Neidich recently found another way to satisfy his penchant for problem solving on a grand scale. He created Solarity, a company working to develop nanoscale (i.e. infinitesimally small) materials that could make solar power practical and affordable.

Solarity got its start with a Penn State connection when Neidich was introduced to Professor Steve Fonash, a world leader in the study of nanotechnology. Fonash founded the company NanoHorizons and is co-inventor of a patented technology that, according to Neidich, could solve the problems that exist with harnessing solar energy.

Although NanoHorizons held the patent to this promising technology as part of the Penn State Foundation’s research portfolio, the company was looking for a business partner to explore it further. Solarity sub-licensed the technology, set up shop next to Penn State’s Nanofabrication Facility, and has spent the last year on research and development.

Patience is a virtue

At its most simple, the problem with current solar cell technology is that the designs can’t compete with current electrical generation technology.

Neidich says the nanotechnology-based approach offers “terrific potential” for manufacturing more efficient cells using less expensive materials. “Basically we are trying to develop the first commercially viable photovoltaic cells that would let you power any structure for less than you can from [current generation sources],” Neidich says.

“That’s the holy grail.

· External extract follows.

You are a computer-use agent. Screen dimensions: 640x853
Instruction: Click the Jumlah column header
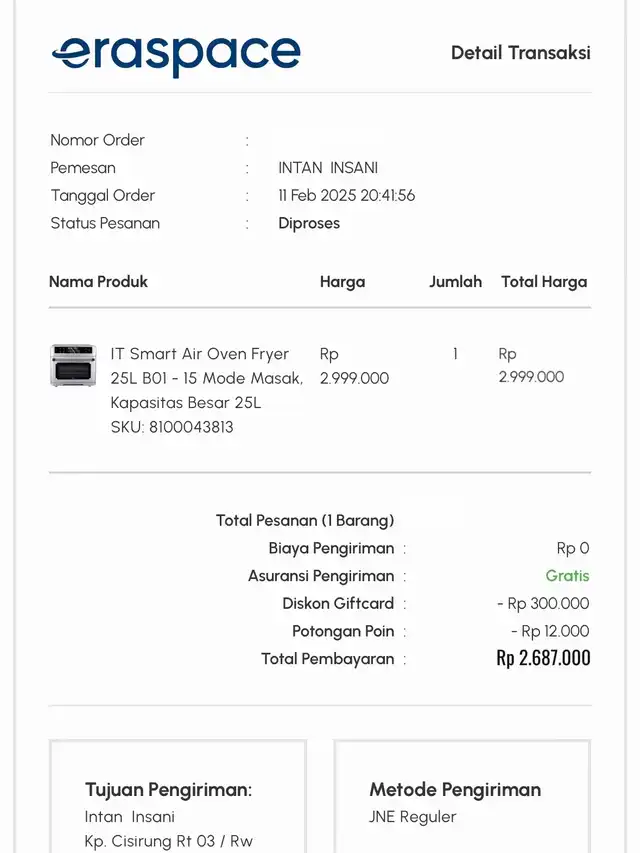point(456,282)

If you’re successful, you could change the world, to a reasonable extent. So that’s what we are trying to do,” he says. “A lot of other people are trying to do it too.”

How long before any such product becomes a reality? “It could be next Tuesday, it could be five years from now, you never know,” he says. “The technology’s pretty clear and the right pieces are out there.” The answer, he says, is combining everything correctly.

Whether unlocking the key to harness the sun’s energy or building tomorrow’s urban communities, Neidich’s zeal for what’s ahead far outweighs any challenges before him. It is this belief that he can make a positive impact that ties everything together for Neidich.

“You have to find new ways to create energy while not harming the planet, which has to be a goal of this generation. It’s great to be alive at a time in which technology finally has the opportunity to work to the benefit of the planet, instead of working against it, as it has since the industrial revolution,” he says.

“At the same time, we need a smarter growth model that doesn’t just lead to more suburban sprawl and more people driving cars,” he says. “We need to restructure the way that we live – that’s what integrated community development is all about.” This brings us back to Neidich’s first lesson on life and miracles.

“If you imagine that everything’s a miracle and you find out as much about those miracles as possible, you realize there may be problems in the world but there are a lot of great things too. It’s tremendous fun to try to create the right quality of life, the right environment, and care for as much of the world around you as you can.”